DA REDAÇÃO | CAPIXABA HOJE

Uma nova etapa da repactuação do desastre de Mariana (MG) promete injetar fôlego extra na saúde pública do Norte do Espírito Santo. Ao todo, 11 municípios capixabas impactados pelo rompimento da barragem de Fundão foram selecionados para receber investimentos que somam cerca de R$ 700 milhões, destinados exclusivamente à área da Saúde.

O anúncio detalha os valores teto que cada prefeitura poderá acessar para obras, compra de equipamentos e custeio de serviços. Entre os destaques da nossa região, Linhares deve receber mais de R$ 94 milhões, enquanto São Mateus lidera o grupo com um teto de R$ 127,7 milhões.

Como os recursos serão usados?

Diferente de repasses anteriores, este montante está vinculado a Planos de Ação municipais. As prefeituras precisam apresentar projetos que incluam desde a construção de Unidades Básicas de Saúde (UBS) e Unidades de Pronto Atendimento (UPAs) até a aquisição de ambulâncias e veículos para o transporte de pacientes.

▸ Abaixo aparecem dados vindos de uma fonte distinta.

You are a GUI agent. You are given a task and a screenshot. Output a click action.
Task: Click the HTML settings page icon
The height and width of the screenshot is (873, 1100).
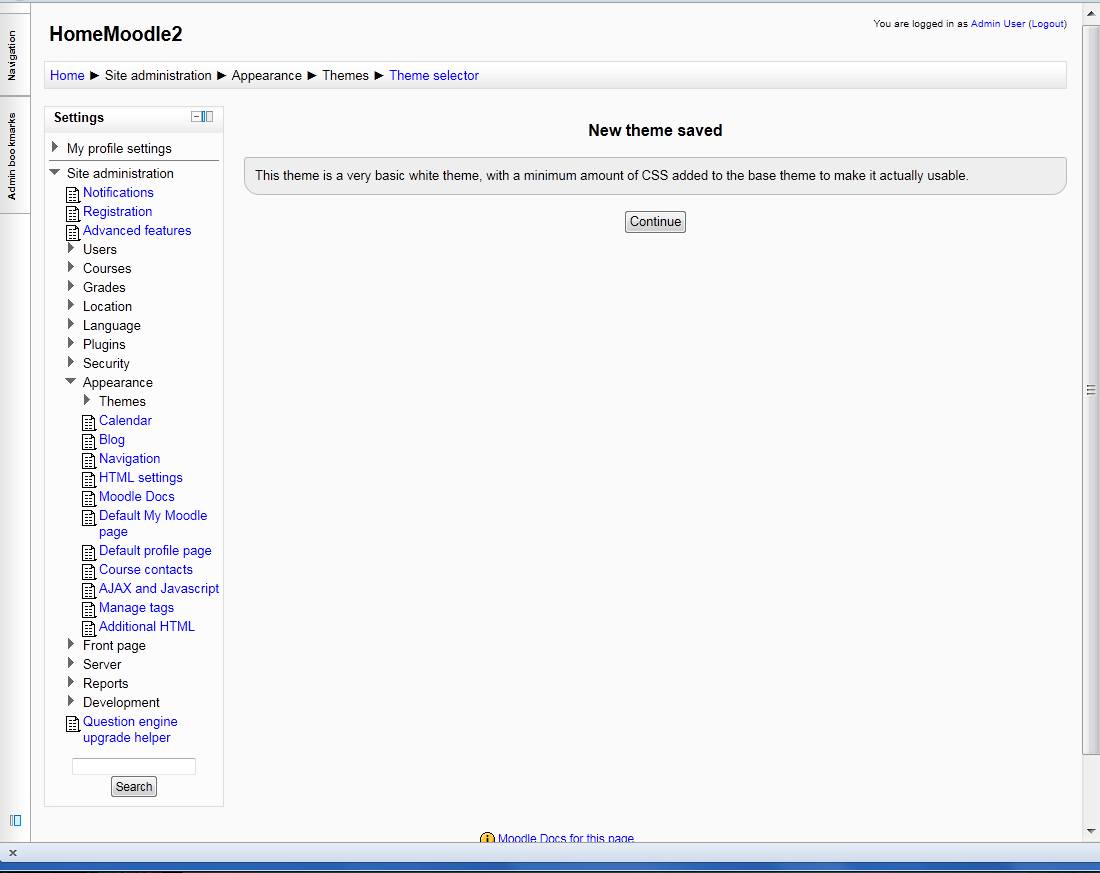click(88, 479)
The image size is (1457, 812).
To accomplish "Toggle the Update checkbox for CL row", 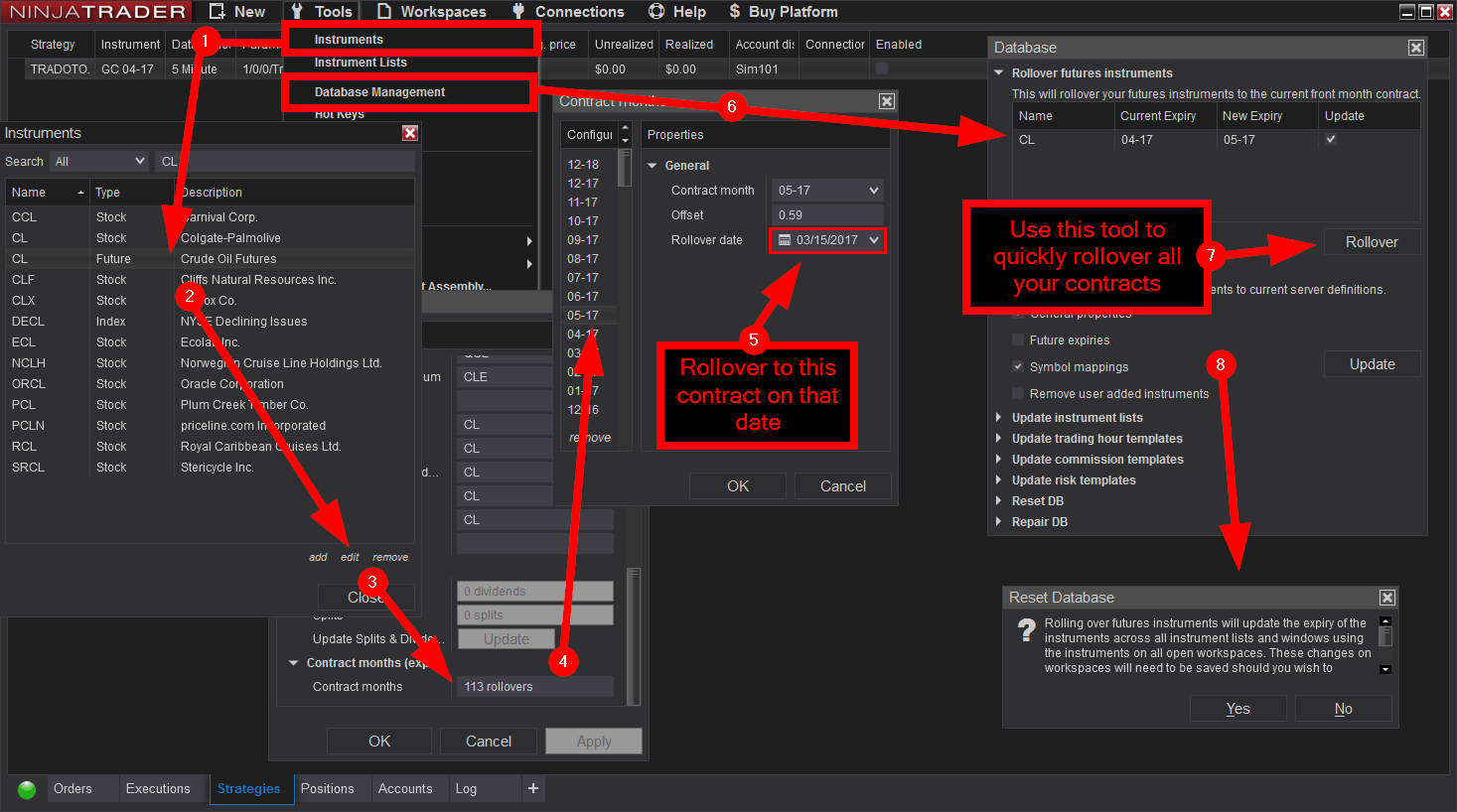I will (x=1331, y=140).
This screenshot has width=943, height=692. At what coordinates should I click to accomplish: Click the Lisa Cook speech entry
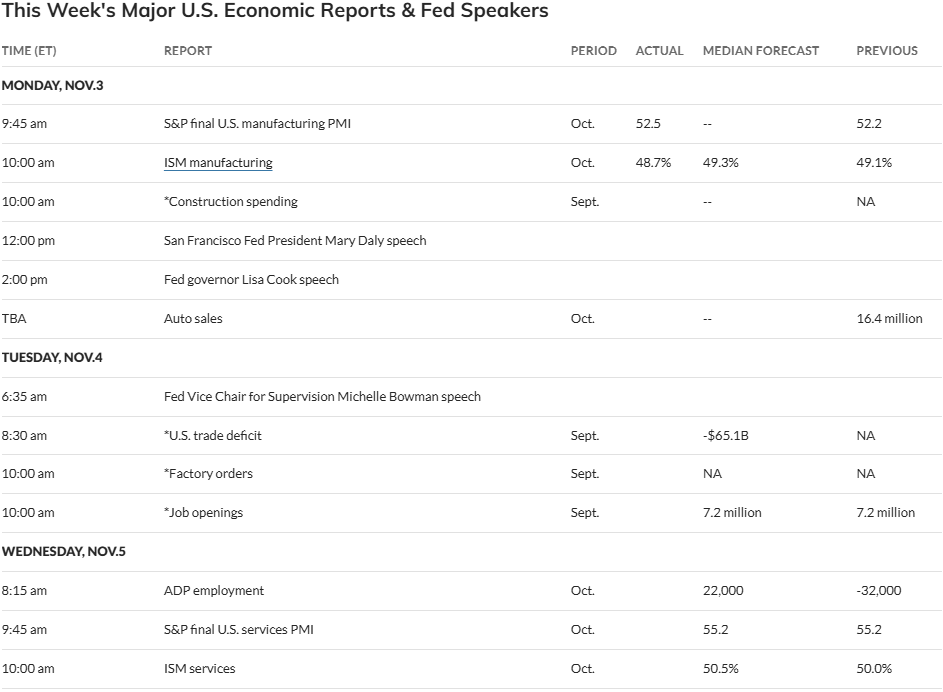coord(251,280)
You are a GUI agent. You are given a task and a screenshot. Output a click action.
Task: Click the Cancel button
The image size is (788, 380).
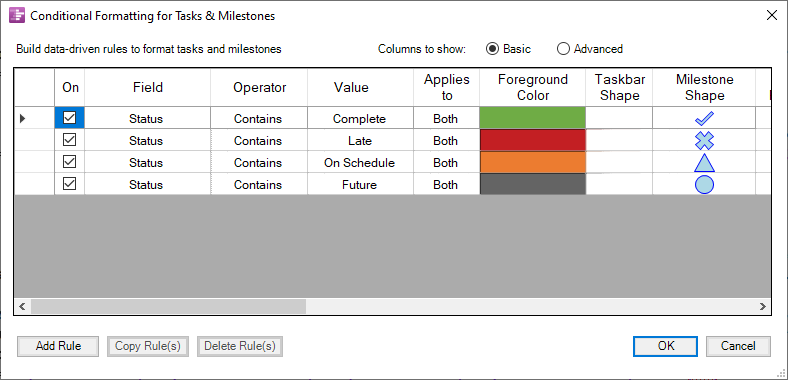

O foco é fortalecer o Sistema Único de Saúde (SUS) nas cidades que sofreram sobrecarga nos serviços públicos após o desastre ambiental de 2015.

Confira o valor destinado a cada município:

De acordo com o plano estabelecido pelo Governo do Estado em conjunto com o Ministério da Saúde, os valores previstos para os 11 municípios são:

  • Serra: R$ 149,9 milhões

  • São Mateus: R$ 127,7 milhões

  • Linhares: R$ 94,3 milhões

  • Colatina: R$ 93,1 milhões

  • Baixo Guandu: R$ 60,3 milhões

  • Aracruz: R$ 59,3 milhões

  • Conceição da Barra: R$ 40,7 milhões

  • Sooretama: R$ 33,4 milhões

  • Fundão: R$ 16,9 milhões

  • Anchieta: R$ 11,6 milhões

  • Marilândia: R$ 11,6 milhões

Próximos passos

Para que o dinheiro “caia na conta”, os municípios devem incluir esses planos em seus Relatórios Anuais de Gestão e passar pela aprovação dos respectivos Conselhos Municipais de Saúde. Somente após essa etapa o Ministério da Saúde efetua o repasse.